● **Written exercise**: Please update the records below by replacing "autocomplete" with "dropdown" and leaving everything else unchanged. Omit the pictures from your answer.

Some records
"""

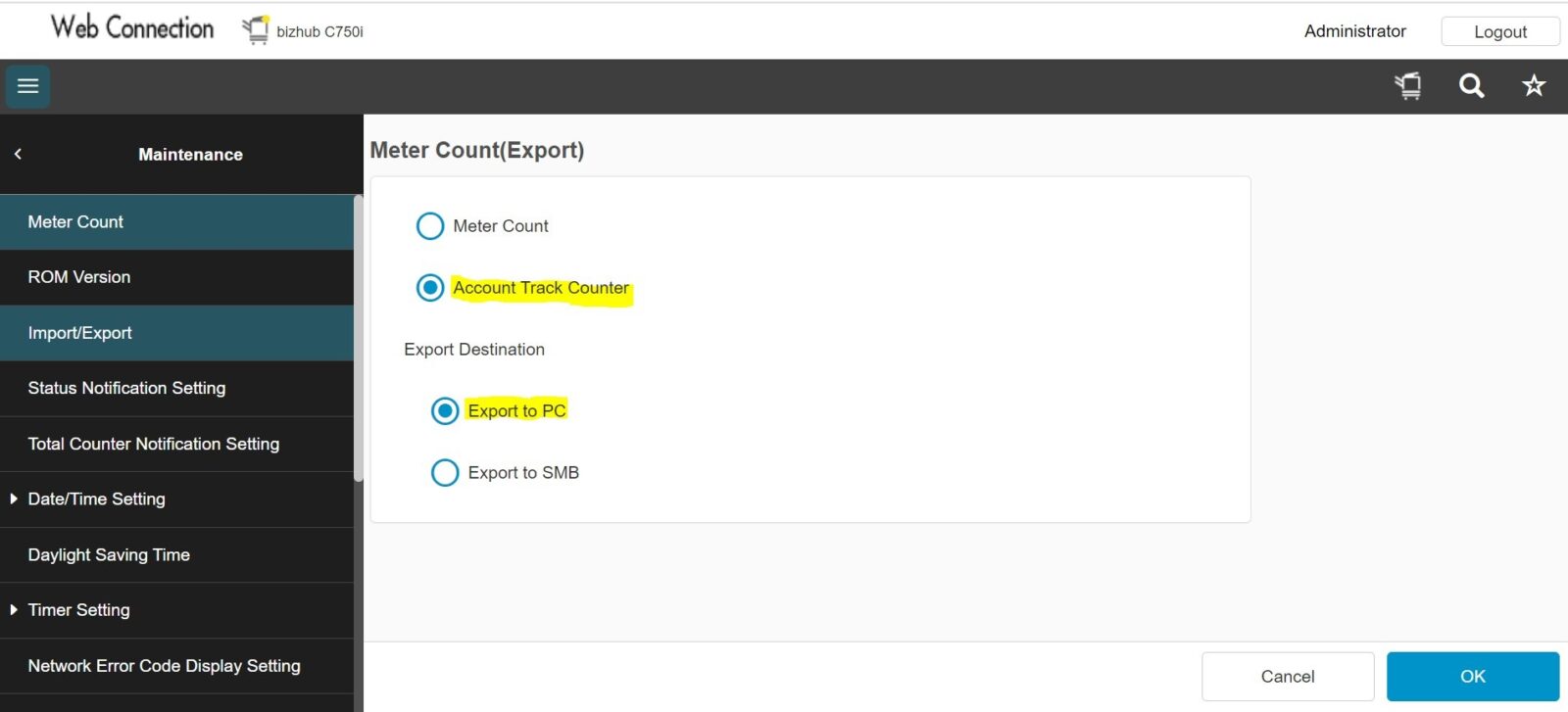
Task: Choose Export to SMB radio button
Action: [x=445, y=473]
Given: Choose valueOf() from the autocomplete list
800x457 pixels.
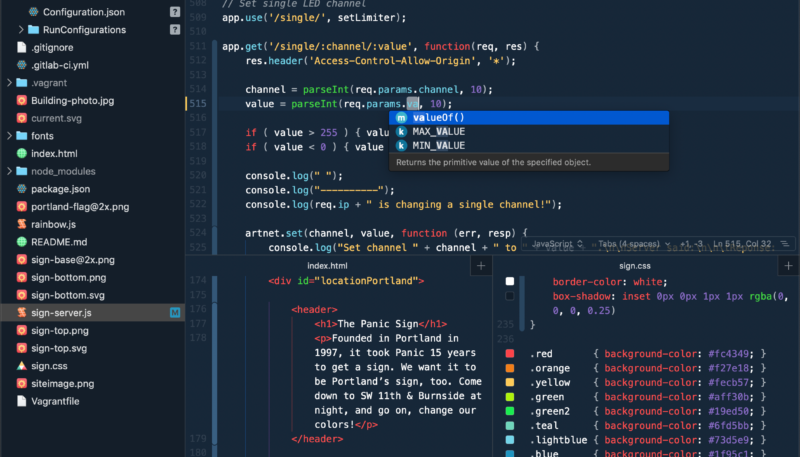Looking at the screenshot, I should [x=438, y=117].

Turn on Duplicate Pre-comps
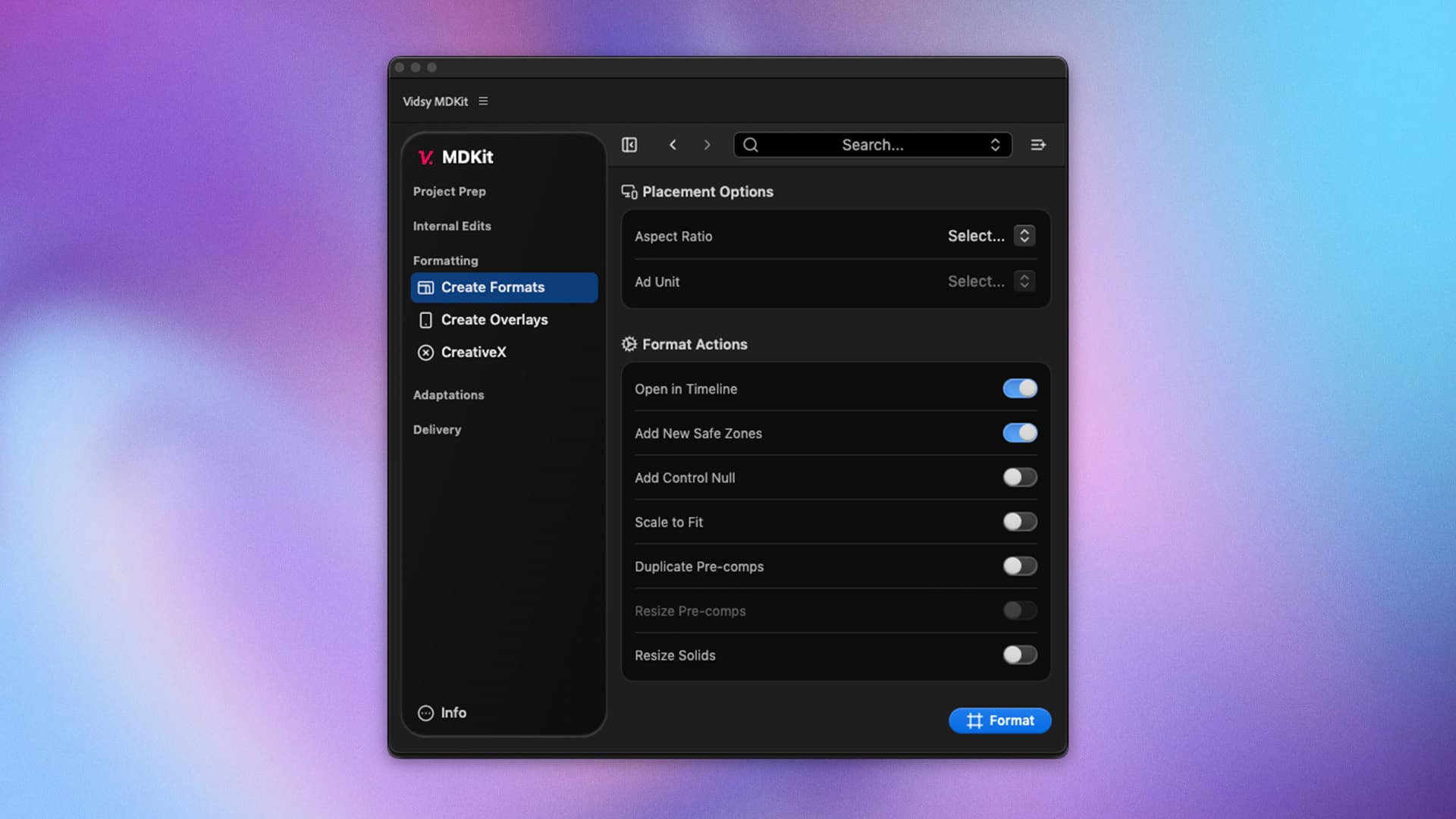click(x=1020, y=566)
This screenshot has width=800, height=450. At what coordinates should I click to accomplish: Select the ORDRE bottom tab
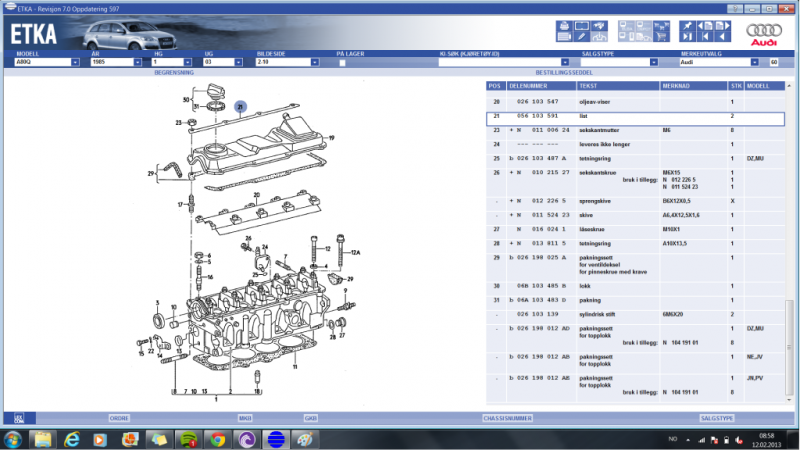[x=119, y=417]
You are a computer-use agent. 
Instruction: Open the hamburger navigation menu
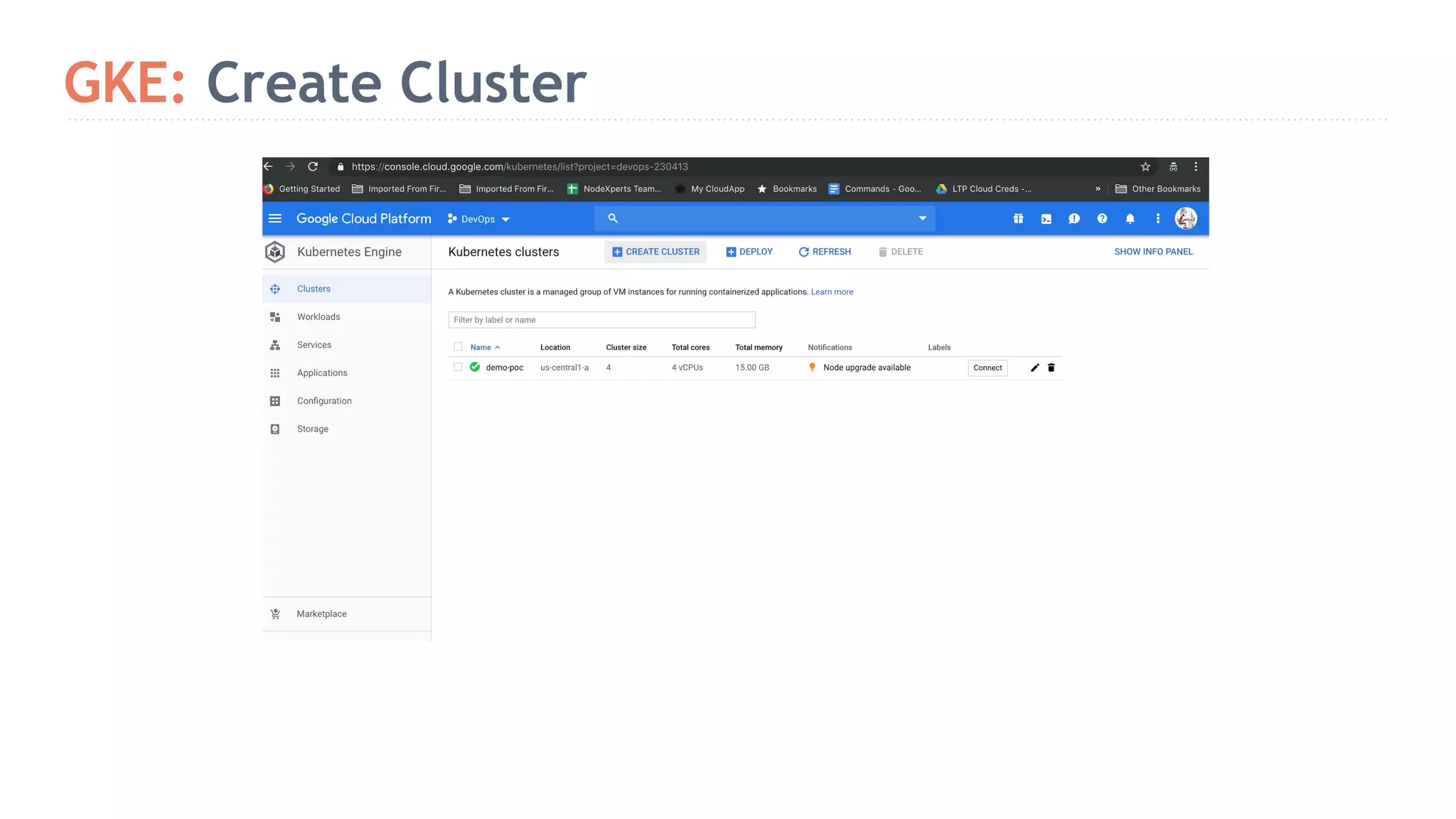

"""

● **Solution to the exercise**:
Task: Choose Export to SMB radio button
Action: [x=445, y=473]
Given: Choose valueOf() from the dropdown list
800x457 pixels.
Looking at the screenshot, I should [x=438, y=117].

Turn on Duplicate Pre-comps
click(x=1020, y=566)
This screenshot has width=800, height=450. At what coordinates should I click to accomplish: Select the ORDRE bottom tab
[x=119, y=417]
You are a computer-use agent. 
Instruction: Open the hamburger navigation menu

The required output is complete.